Hanks posing with husky after dogsledding in Terelj.

A bat mitzvah and confirmand from Temple Shalom, Hanks sought out what Jewish life there is in Mongolia, but it wasn’t much.
Centuries ago, Jewish traders trekked the Silk Road from Europe and the Near East to China during the Pax Mongolica, a period of Mongolian-enforced peace and stability during the 13th and 14th centuries.
But while Jews built communities throughout Asia, there isn’t one in Mongolia, “which makes it unique until this day,” Hanks said.
Only a handful of Jews live there. The nearest organized Jewish presence is a Chabad house across the border in the Russian city of Irkutsk.
So Hanks created a little Jewish life of her own.

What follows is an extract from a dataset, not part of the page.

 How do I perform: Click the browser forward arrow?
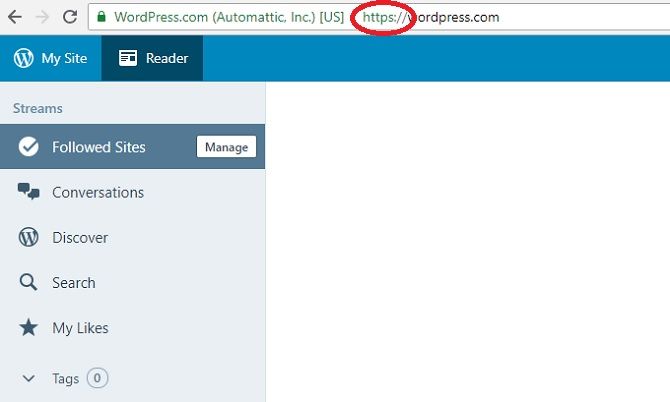pyautogui.click(x=42, y=17)
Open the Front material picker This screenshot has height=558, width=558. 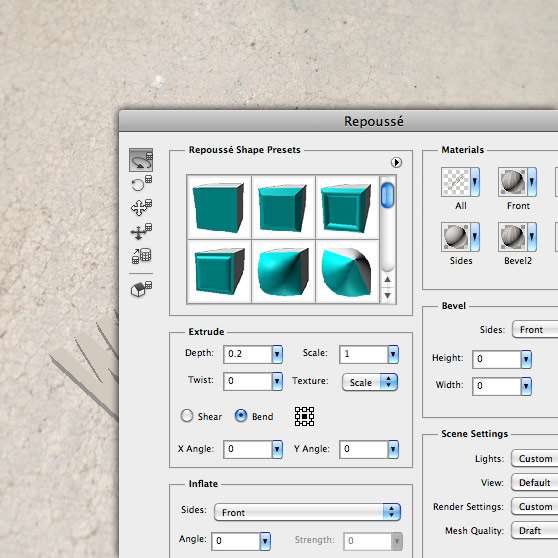coord(517,182)
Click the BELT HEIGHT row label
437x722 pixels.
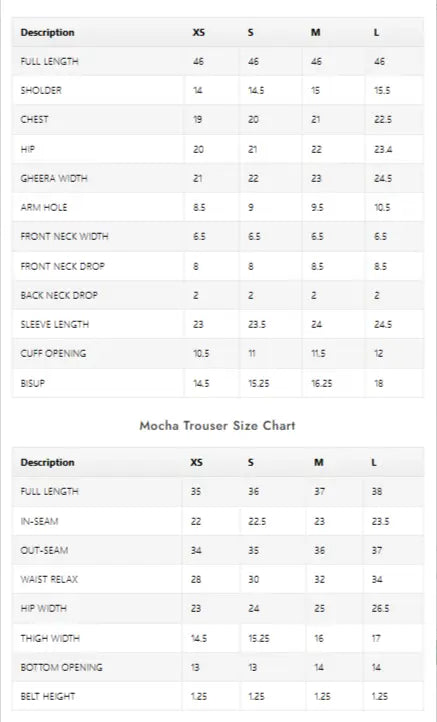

At a holiday party for her Fulbright class, she baked her own challah and procured latkes from a Cuban restaurant in Ulaanbaatar.
The one Jewish presence she found was “Jewish Mongolia,” a new Facebook page, which advertised a Chanukah candle-lighting party at a vegan restaurant.
She wanted to go, so she did.
“I show up and there’s mainly these two older Israelis who are running it and a bunch of people from the Mongolian Baha’i Center,” she recalled, There were Mongolians also who had worked or studied in Israel, “and a Mongolian guy who lived in North Dakota and wanted to network with Jews.”
Vodka, falafel, sufganiyot and an Israeli liqueur were on the menu.
Hanks became friends with one of the Israelis, a 60-something year old man named Jacob, who held Shabbat dinners in his apartment. She said he had converted his living room into minyan space.

A chilling side to Hanks’ stay in Mongolia was the omnipresence of the swastika.
Long before it was adopted by the Nazis, she said, the swastika was a Buddhist symbol representing change, balance and cycles of life. so it is frequently seen throughout east Asia.
“I’ve gotten used to them,” Hanks said. “I’ve seen them in Asia for a while, but in Mongolia, they’re really into the swastika.”
Of course, nationalist groups in the country also use the swastika, masking their use of it with the symbol’s religious meaning.
“They’re kind of cheeky about it,” she said, adding that anti-Semitism is not a serious problem in the country.
Hanks’ Mongolian adventure wasn’t her first in Asia. She has previously traveled in Japan, Myanmar, Thailand, Singapore, South Korea and Bhutan.
She didn’t just teach English at the university. She also ran a human rights club for English speakers on behalf of Amnesty International Mongolia, and she performed outreach for the U.S. embassy, teaching English in western Mongolia near its border with Kazakstan.
She traveled extensively around the country, also known as the Land of the Blue Sky, and despite her shortened stay there, hopes to return.
In fact, she would love to be back in July when Mongolia celebrates Nadaam, its summer festival the athletes compete in the three so-call “manly sports” of horse racing, wrestling and archery. (These days, women have their own competitions, especially in archery.)
“It’s like a huge festival for the whole country,” she said. I’d love to go back and see it.